Absorption, Distribution, Metabolism, and Excretion of Insect-Metamorphosing Hormone Ecdysterone in Mice.(1)

Abstract

Absorption, distribution, metabolism, and excretion of the insect metamorphosing hormone, ecdysterone, were investigated using its ³H-labeled derivative in mice. 1) When ³H-ecdysterone was administered intraperitoneally, radioactivity in all the organs examined reached the highest level 10 minutes after the administration, and decreased rapidly thereafter. After its oral administration, the initial increase and subsequent decrease of radioactivity in the organs were slow. Accumulation of radioactivity in the liver, blood, and kindeys is much greater after intraperitoneal administration than after oral administration.

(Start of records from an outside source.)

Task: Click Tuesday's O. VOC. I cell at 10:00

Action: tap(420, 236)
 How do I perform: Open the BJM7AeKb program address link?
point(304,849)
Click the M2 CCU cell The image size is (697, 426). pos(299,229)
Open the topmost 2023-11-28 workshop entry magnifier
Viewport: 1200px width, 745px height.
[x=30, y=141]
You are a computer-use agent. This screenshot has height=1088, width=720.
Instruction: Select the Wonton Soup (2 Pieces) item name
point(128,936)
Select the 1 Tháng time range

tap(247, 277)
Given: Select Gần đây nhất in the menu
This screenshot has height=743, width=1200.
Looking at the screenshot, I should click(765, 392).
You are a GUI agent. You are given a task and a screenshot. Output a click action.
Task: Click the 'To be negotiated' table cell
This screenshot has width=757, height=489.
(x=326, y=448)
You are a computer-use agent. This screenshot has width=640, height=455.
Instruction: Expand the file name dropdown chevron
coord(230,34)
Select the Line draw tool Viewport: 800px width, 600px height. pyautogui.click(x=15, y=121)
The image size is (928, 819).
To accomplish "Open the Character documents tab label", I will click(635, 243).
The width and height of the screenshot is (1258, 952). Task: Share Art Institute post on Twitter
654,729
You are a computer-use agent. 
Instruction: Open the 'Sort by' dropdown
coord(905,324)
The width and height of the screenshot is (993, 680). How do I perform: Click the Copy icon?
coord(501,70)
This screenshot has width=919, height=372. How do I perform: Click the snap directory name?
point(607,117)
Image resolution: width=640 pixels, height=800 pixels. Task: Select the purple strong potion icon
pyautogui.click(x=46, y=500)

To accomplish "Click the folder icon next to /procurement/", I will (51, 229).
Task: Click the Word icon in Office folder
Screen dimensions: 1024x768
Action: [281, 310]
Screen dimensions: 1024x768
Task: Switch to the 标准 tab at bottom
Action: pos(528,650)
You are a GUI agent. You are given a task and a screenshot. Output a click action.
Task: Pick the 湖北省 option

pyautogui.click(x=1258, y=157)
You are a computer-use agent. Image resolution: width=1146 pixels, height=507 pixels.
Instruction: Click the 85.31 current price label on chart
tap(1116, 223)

These findings demonstrate that its absorption from the peritoneum is easy while that from the gastrointestinal tract is poor. 2) ³H-Ecdysterone was selectively distributed in the liver in a high concentration by either route of administration, showing it to be especially concentrated, within the liver by an active transport mechanism. 3) Examination of the subcellular distribution of ³H-ecdysterone in the liver revealed that more than 80% of the radioactivity was present in the supernatant fraction and a small amount of radioactivity in other fractions. 4) In the case of intraperitoneal injection, excretion of tritium into feces and urine was fast, while tritium was excreted slowly when given orally. 5) By either route of administration, radioactivity was found much more in feces than in urine, indicating that ³H-ecdysterone absorbed is excreted mainly from the liver into the intestine via the bile. 6) Examination of radioactive substances present in the liver by means of silica gel thinlayer chromatography revealed that ecdysterone was metabolized fairly rapidly.